What is a Stock?

What It's About

Representing an ownership share in a company, investors buy stocks that they think will go up in value over time.

A stock is an ownership share in a company. A company issues stock to raise cash to fund its business, giving the buyer ownership in the business. As a stockholder, a stock entitles you to certain rights: the right to any dividends paid, the right to vote on who sits on the board of directors, the right to attend the company’s annual meeting, and others. While many investors and traders forget, it’s important to remember that a stock is a share in a real business, not just a fluctuating number on a computer screen.

Stocks are among the most widely followed securities because of their potential to build wealth over time.
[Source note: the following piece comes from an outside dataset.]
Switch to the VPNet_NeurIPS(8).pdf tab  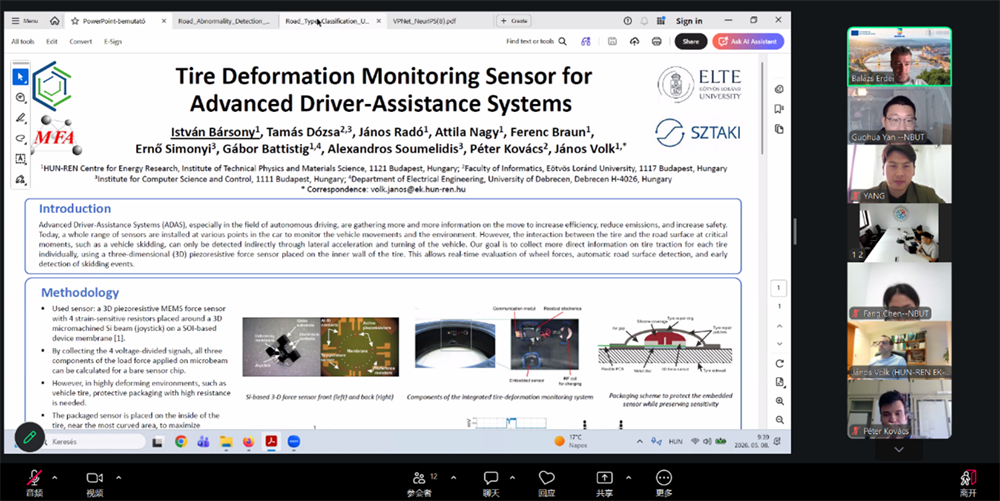pyautogui.click(x=425, y=21)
Stocks also allow individuals to have an ownership stake in a business, preserve wealth against the ravages of inflation, and enjoy a comfortable retirement. Most of the world’s wealthiest individuals and families have huge stock holdings, and owning stocks helped them get there.

At any moment in time a stock’s price is what investors think the underlying company is worth.
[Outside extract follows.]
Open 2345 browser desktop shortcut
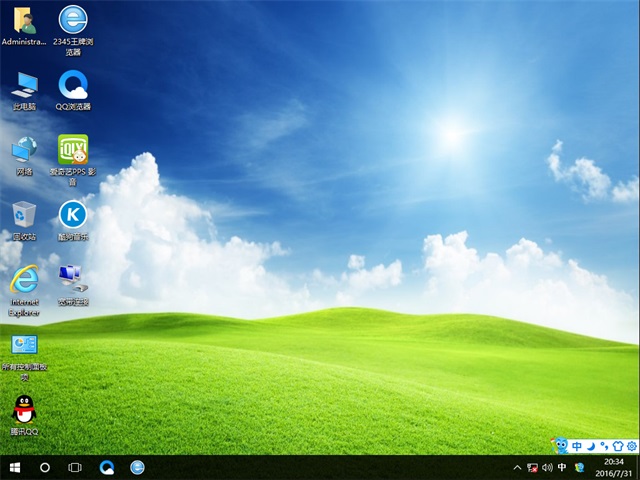The image size is (640, 480). coord(72,22)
Stocks often trade on an exchange where investors can see what other investors are paying per share. This is called publicly-traded stock, and anyone with enough money (and a brokerage account) can purchase a share in the business and become a real owner of it. Many companies issue stock, but only a relatively few trade in the stock market, and these companies tend to be among the world’s best.
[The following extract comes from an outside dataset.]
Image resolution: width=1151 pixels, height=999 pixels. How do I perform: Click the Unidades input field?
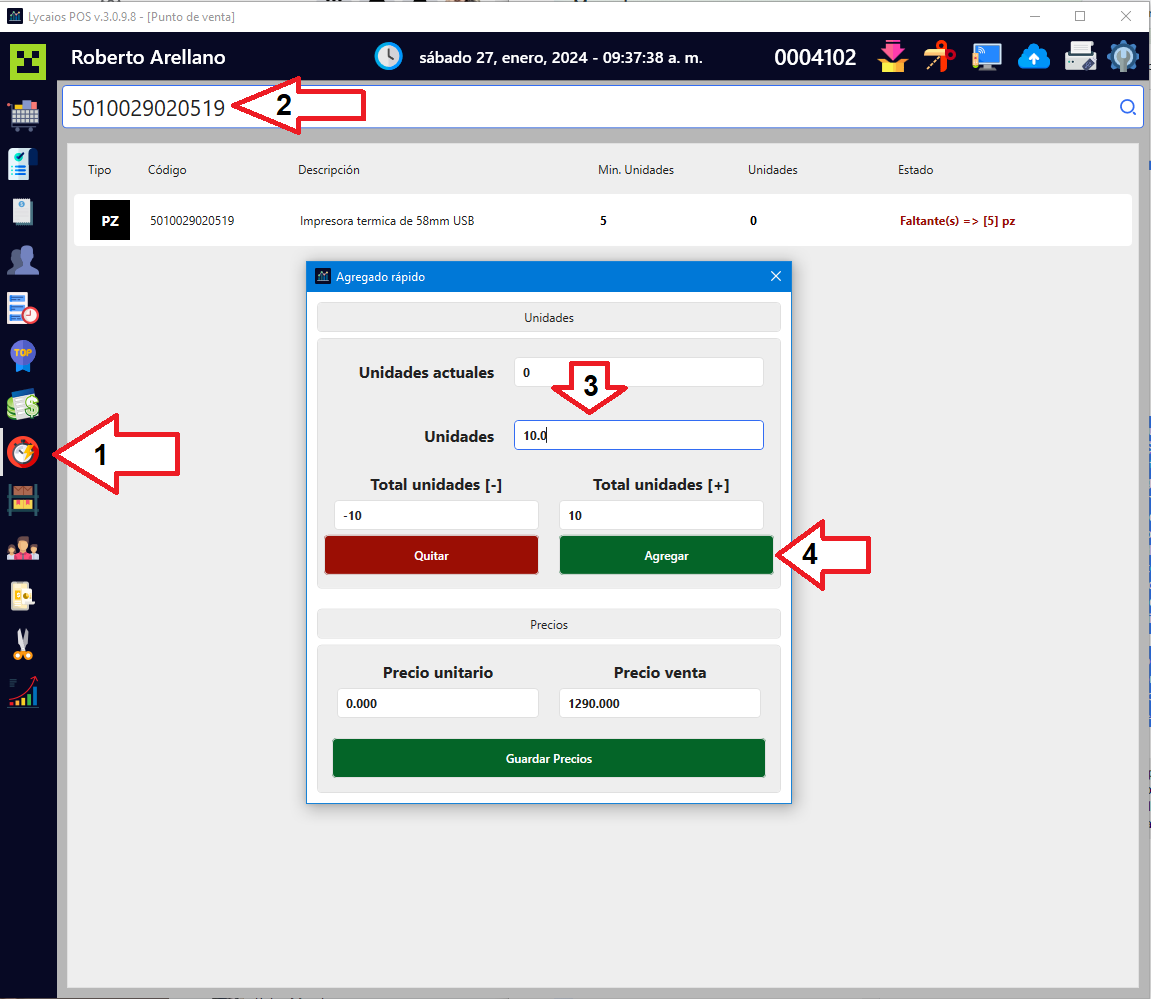pos(638,435)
How stocks can make people wealthy

Stock offers a number of benefits, but investors are most interested in it because it has the potential to make them wealthy over the long term, if they can find attractive companies to buy. But at any moment in time a stock’s price is what investors think the underlying company is worth. That depends a lot on how the business performs, but in the short term it also depends on investors’ fear and greed, hopes and expectations. However, over time the stock price reflects the performance of the company, not investors’ short-term fears and worries. As the business grows, investors recognize that and bid up the price of the stock.

In theory, a stock price is the present value of all the company’s future cash flows. In practice, the stock price wiggles around a lot day to day. Sharp investors look for when investors are too pessimistic or fearful so that they’re willing to sell their stocks for much less than what the stock is worth over time.

Huge companies such as Google have seen their stocks grow many time times in value over the last ten years, because they are consistently and rapidly growing their earnings. But the stock market is forward-looking, so even companies such as Amazon — which has very high sales growth but low profits — can perform well if they continue to dominate their industry, as Amazon has done in online retail.

Investors who earn this kind of gain are those who research and invest long-term, buying to hold. (For investors who want stock-like profits but not the hassle of researching individual companies, there are exchange-traded funds (ETFs) that package stocks into a diversified fund that trades like a stock.)

When a stock goes up, investors have made money on paper, though they don’t have cash in hand until they actually sell the stock (and incur a tax, if they’ve made a profit, or capital gain). But there’s another way to get cash from a stock without selling it, and that’s the dividend. A dividend is a cash amount that the company pays, often quarterly, to holders of its stock. It’s like a reward for being a stockholder.

American companies prefer to pay a consistent and growing dividend over time, and they’ll pay a per-share amount, usually each quarter. If a company pays a $0.50 dividend and you own 100 shares, you’ll receive $50 on the company’s next dividend date, assuming you hold the stock then. Not every company pays a dividend, but most well-established companies do, and dividend stocks are popular with investors (such as retirees) who are looking for income, rather than capital gains.

Of course, dividend stocks can rise, too. If the company consistently grows its dividend, investors will pay more for the stock over time. So dividend investors can often get their payout and a capital gain.

What is a stock price?

A stock price on its own doesn’t tell you a lot of information, but it does tell you what investors are willing to pay for a slice of the business. But just how big a slice, and how big is the business?

A useful analogy is a pizza cut into slices. Which is more valuable — a slice of pizza from a pie cut into 10 slices or a slice from a pie cut into 50 pieces? Well, the first sounds better, but you don’t actually know until you understand how big the total pie is. A tiny slice from the world’s biggest pizza could be huge.

The important point to know is that all of a company’s shares (its slices) added up together comprise the value of the company, what investors call the its market capitalization. The market cap shows how investors are valuing the company as a whole, not just a slice of it.

So how big is each company’s pizza pie?

It’s easy to figure out. (In fact, finance websites report this information for you.) Some companies have billions of shares, while others have just a few million. You just multiply the number of shares by the stock price. That’s the total value of the company.

For example, imagine two different companies, with stock prices of $10 and $20. It seems like the second company is twice as valuable as the first. But if the first company has 100 shares issued, while the second has 50 shares, then what is the market cap of each company? In both cases, it’s $1,000. So the market values the companies the same, yet the stock price of one is twice that of the other.

Understanding the size of the pie helps investors understand what they’re actually buying when they pay $10 or $20 or $100 per share. The actual number of shares and the stock price depend on each individual company, and so investors can’t say a $100 stock is twice as valuable as a $50 stock.